The Gregorys made a good faith effort to obtain financing, but their lender refused funding due to a secondary financing clause in the purchase contract.  Both Tayloe and Martin were aware of the secondary financing clause, especially in light of the fact that Martin drafted the contract of sale.  Indeed, Tayloe and Martin conceded in their brief that failure of a financing contingency would ordinarily excuse the Gregorys from liability under the contract with Tayloe.[2]  Therefore, the contingency clause in this case operates to insulate the Gregorys from all liability.  Compare Storen v. Meadors, 295 S.C. 438, 440, 369 S.E.2d 651, 652 (Ct. App. 1988) (finding a prospective buyer was excused from performance under a real estate purchase contract with a financing contingency clause when the buyer made a good faith effort to obtain financing), with Hamilton v. Harborview Dev. Partners, 293 S.C. 226, 228, 359 S.E.2d 516, 517 (Ct.

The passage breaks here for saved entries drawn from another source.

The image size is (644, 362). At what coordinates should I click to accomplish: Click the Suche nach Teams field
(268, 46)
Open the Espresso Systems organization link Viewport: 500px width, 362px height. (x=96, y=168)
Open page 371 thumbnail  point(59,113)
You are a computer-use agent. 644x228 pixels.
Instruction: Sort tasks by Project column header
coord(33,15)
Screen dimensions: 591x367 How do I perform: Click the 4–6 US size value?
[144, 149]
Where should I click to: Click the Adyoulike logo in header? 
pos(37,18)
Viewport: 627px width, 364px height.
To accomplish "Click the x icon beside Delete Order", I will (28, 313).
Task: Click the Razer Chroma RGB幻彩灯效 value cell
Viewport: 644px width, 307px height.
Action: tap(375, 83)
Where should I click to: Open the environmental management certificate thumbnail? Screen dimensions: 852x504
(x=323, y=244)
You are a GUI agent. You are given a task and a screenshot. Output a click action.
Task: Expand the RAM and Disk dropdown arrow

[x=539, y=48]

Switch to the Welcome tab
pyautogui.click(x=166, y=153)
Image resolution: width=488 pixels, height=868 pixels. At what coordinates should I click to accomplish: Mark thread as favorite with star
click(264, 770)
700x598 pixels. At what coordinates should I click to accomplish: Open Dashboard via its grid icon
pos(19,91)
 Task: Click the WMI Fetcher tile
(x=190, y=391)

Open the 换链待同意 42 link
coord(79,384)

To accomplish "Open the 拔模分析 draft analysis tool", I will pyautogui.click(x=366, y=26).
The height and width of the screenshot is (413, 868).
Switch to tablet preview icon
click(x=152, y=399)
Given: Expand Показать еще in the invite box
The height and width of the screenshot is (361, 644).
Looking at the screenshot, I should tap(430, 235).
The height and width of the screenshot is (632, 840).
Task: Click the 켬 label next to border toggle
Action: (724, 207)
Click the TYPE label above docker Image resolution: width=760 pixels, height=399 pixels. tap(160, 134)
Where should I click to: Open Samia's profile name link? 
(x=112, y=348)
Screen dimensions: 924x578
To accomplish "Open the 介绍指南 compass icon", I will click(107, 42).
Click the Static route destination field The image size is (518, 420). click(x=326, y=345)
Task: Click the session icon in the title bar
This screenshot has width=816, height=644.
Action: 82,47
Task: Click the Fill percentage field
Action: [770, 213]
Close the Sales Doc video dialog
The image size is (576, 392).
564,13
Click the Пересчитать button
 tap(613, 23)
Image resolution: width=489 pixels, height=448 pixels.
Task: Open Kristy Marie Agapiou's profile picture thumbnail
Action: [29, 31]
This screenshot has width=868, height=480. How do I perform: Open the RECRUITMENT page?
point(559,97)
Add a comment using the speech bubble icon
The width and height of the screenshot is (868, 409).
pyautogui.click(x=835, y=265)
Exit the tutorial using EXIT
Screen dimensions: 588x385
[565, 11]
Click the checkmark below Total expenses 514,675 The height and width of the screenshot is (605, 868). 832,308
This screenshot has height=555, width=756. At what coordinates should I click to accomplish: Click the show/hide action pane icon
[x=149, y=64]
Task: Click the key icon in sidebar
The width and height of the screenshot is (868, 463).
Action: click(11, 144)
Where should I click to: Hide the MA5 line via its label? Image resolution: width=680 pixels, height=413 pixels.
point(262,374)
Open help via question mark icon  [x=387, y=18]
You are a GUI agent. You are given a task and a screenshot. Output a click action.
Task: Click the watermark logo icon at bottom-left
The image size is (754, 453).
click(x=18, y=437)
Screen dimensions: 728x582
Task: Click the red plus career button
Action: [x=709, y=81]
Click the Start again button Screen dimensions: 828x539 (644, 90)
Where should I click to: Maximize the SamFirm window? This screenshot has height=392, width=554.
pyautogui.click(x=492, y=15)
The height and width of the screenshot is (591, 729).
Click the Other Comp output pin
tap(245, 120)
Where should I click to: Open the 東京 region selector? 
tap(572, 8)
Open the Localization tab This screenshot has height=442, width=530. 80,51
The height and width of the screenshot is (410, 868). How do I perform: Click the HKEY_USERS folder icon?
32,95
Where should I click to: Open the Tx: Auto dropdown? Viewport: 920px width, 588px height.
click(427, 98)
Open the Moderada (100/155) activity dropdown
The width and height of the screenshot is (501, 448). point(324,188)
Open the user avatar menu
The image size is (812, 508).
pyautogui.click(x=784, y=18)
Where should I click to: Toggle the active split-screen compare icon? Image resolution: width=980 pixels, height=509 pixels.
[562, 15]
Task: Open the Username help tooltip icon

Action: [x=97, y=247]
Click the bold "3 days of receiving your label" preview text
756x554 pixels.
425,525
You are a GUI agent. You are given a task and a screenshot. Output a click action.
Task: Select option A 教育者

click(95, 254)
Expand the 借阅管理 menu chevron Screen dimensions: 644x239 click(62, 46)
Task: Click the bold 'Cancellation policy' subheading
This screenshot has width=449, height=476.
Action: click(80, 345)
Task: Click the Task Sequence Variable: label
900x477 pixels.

App. 1987) (holding a prospective buyer was not entitled to a refund of his deposit on a real estate purchase contract when buyer did not make a good faith effort to obtain financing, and when the contract expressly stated sellers could retain the deposit in the event of default).

Finally, even if the Gregorys had defaulted on their contractual obligations, the contract did not contain a provision for automatic forfeiture of the earnest money to the non-defaulting party.  The contract merely provided that "in the event of any controversy or disagreement concerning said earnest money, Escrow Agent shall be entitled to refrain from any and all action until both Buyer and Seller agree in writing to the satisfaction of the Escrow Agent as to the disposition of the earnest money . . . ."  Because there was no forfeiture clause, the Gregorys were entitled to a refund of their earnest money regardless of the reasons why the contract fell through.  See 92A C.J.S. Vendor and Purchaser § 646 ("On the failure of negotiations for a sale of land, the purchaser may recover a deposit made by him or her if there is no provision for forfeiture."). 

Accordingly, the decision of the circuit court is


PIEPER and GEATHERS, JJ., and CURETON, A.J., concur.

[1] We decide this case without oral argument pursuant to Rule 215, SCACR.

[2] Tayloe and Martin submit the Gregorys' current argument is unpreserved for appeal.  We disagree, and find this issue is preserved pursuant to Bartles v. Livingston, 282 S.C. 448, 464, 319 S.E.2d 707, 716 (Ct. App. 1984) ("The standard which guides [an appellate court] is whether, despite the improperly framed exception, the issue sought to be raised is reasonably clear to [the appellate court] and the adverse party.").